Database misuse cited in police discipline reports
A Denver Police Department sergeant will be suspended without pay for three days after he left his district during a patrol shift and misused a federal criminal database in an attempt to find a missing cellphone.
Sgt. Joseph Rodarte failed to obey departmental rules about using the National Crime Information Center database and patrolling, according to a copy of his June 23 disciplinary letter obtained by The Denver Post.
The letter was one of about a dozen obtained by The Post in a routine examination of law enforcement disciplinary actions. The letters also detail that an officer will lose a vacation day for failing to activate his body camera and another officer will lose two vacation days for failing to file a report.
Misuse of the criminal database, which is maintained by the FBI, has been a recurring problem at the department, records show. In 2016, Denver’s police watchdog called for tougher penalties for abuse of the database, saying police who misused power eroded public trust in the department.
Rodarte on Jan. 18 traced his daughter’s missing cellphone to the 800 block of Tejon Street. He made 24 inquiries into the NCIC system as he ran license plate numbers of vehicles in the parking lot, the disciplinary letter said.

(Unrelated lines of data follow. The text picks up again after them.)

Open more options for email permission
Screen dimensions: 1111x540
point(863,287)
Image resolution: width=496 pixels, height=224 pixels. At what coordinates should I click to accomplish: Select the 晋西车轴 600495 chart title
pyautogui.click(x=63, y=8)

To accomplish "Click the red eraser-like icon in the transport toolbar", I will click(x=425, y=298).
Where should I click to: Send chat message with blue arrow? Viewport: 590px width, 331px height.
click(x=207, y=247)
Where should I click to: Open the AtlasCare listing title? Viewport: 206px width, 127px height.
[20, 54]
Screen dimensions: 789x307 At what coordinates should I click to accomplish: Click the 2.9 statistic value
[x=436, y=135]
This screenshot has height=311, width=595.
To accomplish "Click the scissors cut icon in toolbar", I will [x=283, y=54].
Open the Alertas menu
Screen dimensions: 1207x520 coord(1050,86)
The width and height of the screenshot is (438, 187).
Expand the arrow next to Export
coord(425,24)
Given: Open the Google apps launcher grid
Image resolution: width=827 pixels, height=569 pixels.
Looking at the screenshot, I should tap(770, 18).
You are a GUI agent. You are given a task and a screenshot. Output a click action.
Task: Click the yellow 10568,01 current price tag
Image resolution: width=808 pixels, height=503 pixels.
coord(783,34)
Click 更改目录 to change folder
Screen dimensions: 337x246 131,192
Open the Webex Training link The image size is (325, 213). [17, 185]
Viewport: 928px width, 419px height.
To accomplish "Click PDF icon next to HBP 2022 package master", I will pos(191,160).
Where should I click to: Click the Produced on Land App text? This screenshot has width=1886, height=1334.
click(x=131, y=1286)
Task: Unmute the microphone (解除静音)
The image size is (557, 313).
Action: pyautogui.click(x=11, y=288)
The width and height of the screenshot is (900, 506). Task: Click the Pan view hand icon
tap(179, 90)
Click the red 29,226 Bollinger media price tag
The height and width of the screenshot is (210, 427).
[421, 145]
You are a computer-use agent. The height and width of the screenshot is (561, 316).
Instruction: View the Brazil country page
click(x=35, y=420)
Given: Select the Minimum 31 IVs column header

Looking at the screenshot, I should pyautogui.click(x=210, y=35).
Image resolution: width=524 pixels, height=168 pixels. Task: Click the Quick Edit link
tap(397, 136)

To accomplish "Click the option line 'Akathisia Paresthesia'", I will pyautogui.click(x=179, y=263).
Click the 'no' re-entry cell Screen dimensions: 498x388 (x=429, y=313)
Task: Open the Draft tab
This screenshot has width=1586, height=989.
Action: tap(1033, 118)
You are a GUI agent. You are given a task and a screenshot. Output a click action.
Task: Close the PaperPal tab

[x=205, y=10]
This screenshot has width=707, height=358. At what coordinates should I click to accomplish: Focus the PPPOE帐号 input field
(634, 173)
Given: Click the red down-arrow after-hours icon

While running the license plates, Rodarte had left his district for three hours, 50 minutes, the letter said.
“Although Sergeant Rodarte while at the DWB facility monitored the radio channel, reviewed reports and checked his work email, he was outside his assigned district and was neglecting other assigned duties,” the letter said.
Officer Patrick Richards, who has been a Denver officer since 2006, admitted to making a mistake when he failed to activate his camera while investigating a traffic crash on March 21, according to his disciplinary letter. It was the second time in 12 months that Richards was called out for failing to use the camera.
Officers are given an oral reprimand the first time they are caught failing to activate their cameras, according to the department’s operations manual.
Officer Damon Marquez, who has been with the Denver Police Department since 2000, failed to file an official report about an incident involving former Uber driver Derek Leffler, 31, at DIA, according to his June 26 disciplinary letter.
Leffler pleaded guilty to charges of disturbing the peace after rolling his car into the leg of a parking attendant who was about to issue him a citation.
Marquez was sent to take a report but instead only entered the incident on a log sheet. He later admitted he should have filed a report and took responsibility for his actions, the letter said.